Provided passage –
═══

2.3. Illumina MiSeq Sequencing

DNA purification of surface controls and root canal samples were performed as previously described [16]. Illumina MiSeq sequencing was applied according to the HOMINGS protocol [17] at the Forsyth Research Institute (Cambridge, MA, USA). Briefly, the V3-V4 hypervariable regions of the 16S rDNA were PCR amplified using the forward 341F and reverse 806R primers. Amplicons were purified (AMPure beads; Beckman Coulter Genomics, Danvers, MA, USA); 100 ng of each library was pooled, gel purified, and quantified; and 20% PhiX was added to 12 pmol of the library mixture and run on the MiSeq system. Paired-end reads (2 X 250 bp) from MiSeq were then fused; barcodes, primers, and ambiguous and chimeric sequences were removed, followed by amplicon sequence variant (ASV) predictions and their respective abundances. The ASVs with total abundances of less than 10% of the samples with at least five counts were filtered from the dataset. These steps were achieved by using QIIME2 [18] in combination with DADA2 [19]. The taxonomy of the ASVs were predicted using the HOMD reference sequences PHYL [20]. Based on the taxonomy annotations, the respective HMT taxa abundances were then calculated. The taxonomy bar plots based on the relative abundances of the HMT taxa were then plotted using PHYLOSEQ [21].

2.4. Statistical Analysis

Differences between means for CFU/mL detected were tested using analysis of variance (ANOVA). Categorical data are presented as proportions (%), and differences between groups were tested with a Chi² test. A p-value < 0.05 was considered statistically significant. Data handling and statistical analyses were performed using PASW Statistics 20 (IBM Corporation Route 100, Somers, New York, NY, USA).

The alpha-diversity of the samples based on the HMT taxa were then computed using PHYLOSEQ. The beta-diversity of the samples for the different subset of analysis based on the metadata were then calculated using the “Bray–Curtis” distance metric after rarefaction to even depth, which is then visualized through PCoA using PHYLOSEQ [21]. The significance of the variables from the metadata to their beta-diversity for each of the comparisons was then calculated based on PERMANOVA, using the Adonis function in the R package “vegan” [22]. To predict the HMT taxa associations to the different variables in the metadata, DESeq2 [23] based differential abundance analysis was performed for the respective variables in R. The adjusted p-values were then calculated using the p.adjust function in R. The subset of the significant taxa were then plotted using the heatmap from PHYLOSEQ [21].

═══

Stored items –
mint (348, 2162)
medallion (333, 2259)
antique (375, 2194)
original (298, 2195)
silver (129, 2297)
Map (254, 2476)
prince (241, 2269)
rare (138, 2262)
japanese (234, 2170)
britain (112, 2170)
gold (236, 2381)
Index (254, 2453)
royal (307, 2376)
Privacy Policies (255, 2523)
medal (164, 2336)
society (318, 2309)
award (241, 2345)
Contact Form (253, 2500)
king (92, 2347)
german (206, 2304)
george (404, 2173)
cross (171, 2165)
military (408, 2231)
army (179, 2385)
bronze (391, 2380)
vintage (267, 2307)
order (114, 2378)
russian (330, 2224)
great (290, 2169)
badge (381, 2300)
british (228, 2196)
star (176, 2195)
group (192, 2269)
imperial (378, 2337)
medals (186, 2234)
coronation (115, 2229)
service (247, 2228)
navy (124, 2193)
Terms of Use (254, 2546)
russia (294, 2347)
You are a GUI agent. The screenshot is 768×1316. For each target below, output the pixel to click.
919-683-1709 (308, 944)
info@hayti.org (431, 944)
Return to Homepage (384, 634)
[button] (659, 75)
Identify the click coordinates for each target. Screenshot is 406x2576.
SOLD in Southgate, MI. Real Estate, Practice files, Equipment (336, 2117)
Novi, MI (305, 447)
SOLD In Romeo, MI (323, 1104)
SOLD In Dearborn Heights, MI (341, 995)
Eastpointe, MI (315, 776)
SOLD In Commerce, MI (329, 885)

═══

Apply what you read –
1) Based on the methods section, do these statements agree with it? (a) Primers 341F and 806R were used to amplify the V3-V4 regions. (b) A Chi² test was used for differences between means in CFU/mL. (c) Beta-diversity was calculated with the Bray–Curtis distance metric after rarefaction. For each, answer yes or no and quote the words that decide it.
2) According to the methods section, how much PhiX was added to the library mixture before it was run on the MiSeq system?

Task responses –
1)
(a) Yes: "the V3-V4 hypervariable regions of the 16S rDNA were PCR amplified using the forward 341F and reverse 806R primers"
(b) No: "Differences between means for CFU/mL detected were tested using analysis of variance (ANOVA)"
(c) Yes: "calculated using the “Bray–Curtis” distance metric after rarefaction to even depth"

2) 20% PhiX was added to 12 pmol of the library mixture.